Intel® oneAPI Base Toolkit
Support for the core tools and libraries within the base toolkit that are used to build and deploy high-performance data-centric applications.

BaseKit code samples fail to compile on devcloud

Skovhede__Kenneth
3,166 Views

Following the guide: https://devcloud.intel.com/oneapi/get-started/base-toolkit/#fpga-vector-add-sample-walkthrough

 

After about one hour wait time, the compile step fails with:

Error (213009): File name "output_files/afu_import.green_region.pmsf" does not exist or can't be read

 

Command used to submit the task:

qsub -l nodes=1:fpga_compile:ppn=2 -d . build-hw.sh

 

Contents of build-hw.sh:

#!/bin/bash
source /opt/intel/inteloneapi/setvars.sh
make -f Makefile.fpga clean
make -f Makefile.fpga hw

Working directory (from basekit code samples checkout):

BaseKit-code-samples/DPC++Compiler/vector-add

 

Anyone seeing this error or knows how to fix it?

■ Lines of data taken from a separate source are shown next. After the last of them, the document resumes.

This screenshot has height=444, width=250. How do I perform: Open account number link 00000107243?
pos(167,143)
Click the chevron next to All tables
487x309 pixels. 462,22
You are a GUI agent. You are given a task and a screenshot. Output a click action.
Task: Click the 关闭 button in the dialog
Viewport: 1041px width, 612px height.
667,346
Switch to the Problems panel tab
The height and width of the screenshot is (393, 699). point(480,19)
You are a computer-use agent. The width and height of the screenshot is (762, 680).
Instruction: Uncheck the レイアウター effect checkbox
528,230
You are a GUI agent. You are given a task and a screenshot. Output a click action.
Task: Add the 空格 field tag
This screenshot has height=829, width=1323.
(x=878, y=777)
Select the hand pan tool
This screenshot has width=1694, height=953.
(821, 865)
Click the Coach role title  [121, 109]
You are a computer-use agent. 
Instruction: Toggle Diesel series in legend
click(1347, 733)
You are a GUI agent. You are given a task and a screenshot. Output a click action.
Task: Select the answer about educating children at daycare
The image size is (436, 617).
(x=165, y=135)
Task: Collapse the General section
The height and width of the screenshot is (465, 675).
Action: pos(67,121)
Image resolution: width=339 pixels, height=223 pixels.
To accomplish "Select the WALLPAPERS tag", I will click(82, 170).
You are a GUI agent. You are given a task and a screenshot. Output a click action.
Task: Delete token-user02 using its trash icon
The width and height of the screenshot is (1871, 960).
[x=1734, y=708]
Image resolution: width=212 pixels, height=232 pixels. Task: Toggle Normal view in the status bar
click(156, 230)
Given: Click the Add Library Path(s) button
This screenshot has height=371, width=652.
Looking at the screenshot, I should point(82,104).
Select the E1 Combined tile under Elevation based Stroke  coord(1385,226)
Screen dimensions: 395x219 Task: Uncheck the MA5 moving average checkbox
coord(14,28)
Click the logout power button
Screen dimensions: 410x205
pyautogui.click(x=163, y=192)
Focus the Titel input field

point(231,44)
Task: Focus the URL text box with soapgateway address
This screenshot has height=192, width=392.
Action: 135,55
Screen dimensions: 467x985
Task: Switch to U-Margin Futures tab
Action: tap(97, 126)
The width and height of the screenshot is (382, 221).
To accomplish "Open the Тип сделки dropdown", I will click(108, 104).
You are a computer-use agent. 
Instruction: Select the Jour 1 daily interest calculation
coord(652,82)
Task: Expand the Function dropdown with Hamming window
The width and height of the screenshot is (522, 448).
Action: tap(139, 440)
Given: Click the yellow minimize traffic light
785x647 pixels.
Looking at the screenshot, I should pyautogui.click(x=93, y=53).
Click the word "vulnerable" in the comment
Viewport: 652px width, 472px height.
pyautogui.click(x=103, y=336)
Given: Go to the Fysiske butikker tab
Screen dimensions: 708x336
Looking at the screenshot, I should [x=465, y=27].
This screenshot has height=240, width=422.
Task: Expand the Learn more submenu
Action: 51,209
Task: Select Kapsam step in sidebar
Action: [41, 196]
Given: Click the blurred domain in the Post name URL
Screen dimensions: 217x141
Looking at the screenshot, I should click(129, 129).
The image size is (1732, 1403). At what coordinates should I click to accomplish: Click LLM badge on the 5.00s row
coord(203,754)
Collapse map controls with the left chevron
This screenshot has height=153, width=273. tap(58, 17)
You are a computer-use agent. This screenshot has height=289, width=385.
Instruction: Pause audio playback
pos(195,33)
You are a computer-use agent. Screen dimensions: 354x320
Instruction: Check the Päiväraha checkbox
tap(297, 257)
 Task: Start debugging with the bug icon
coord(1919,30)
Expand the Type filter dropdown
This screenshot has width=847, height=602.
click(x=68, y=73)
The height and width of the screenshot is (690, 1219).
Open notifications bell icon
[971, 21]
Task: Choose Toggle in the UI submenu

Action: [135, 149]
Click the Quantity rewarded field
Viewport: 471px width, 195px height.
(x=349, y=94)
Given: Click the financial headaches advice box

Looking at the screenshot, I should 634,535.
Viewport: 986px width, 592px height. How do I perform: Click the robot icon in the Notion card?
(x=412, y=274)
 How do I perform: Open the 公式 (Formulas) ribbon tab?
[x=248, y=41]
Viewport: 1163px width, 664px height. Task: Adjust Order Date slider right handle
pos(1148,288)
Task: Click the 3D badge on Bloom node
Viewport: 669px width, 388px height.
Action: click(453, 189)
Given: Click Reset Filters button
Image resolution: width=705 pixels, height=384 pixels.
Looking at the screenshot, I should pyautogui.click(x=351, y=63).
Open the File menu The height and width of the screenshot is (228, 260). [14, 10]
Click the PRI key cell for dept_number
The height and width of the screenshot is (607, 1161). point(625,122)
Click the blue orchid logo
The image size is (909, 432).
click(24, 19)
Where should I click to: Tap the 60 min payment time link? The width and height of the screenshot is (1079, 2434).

(Debugging through slurm is painful, and the compile time makes it worse..)

 

0 Kudos
11 Replies
RahulV_intel
Moderator
3,166 Views

Hi,

Thanks for reaching out to us. We are working on this issue and we'll get back to you.

 

Rahul

0 Kudos
RahulV_intel
Moderator
3,166 Views

Hi,

I've tried building fpga-hardware sample in interactive mode. However, this issue doesn't seem to appear for me. Please note that hardware compile job can take a long time.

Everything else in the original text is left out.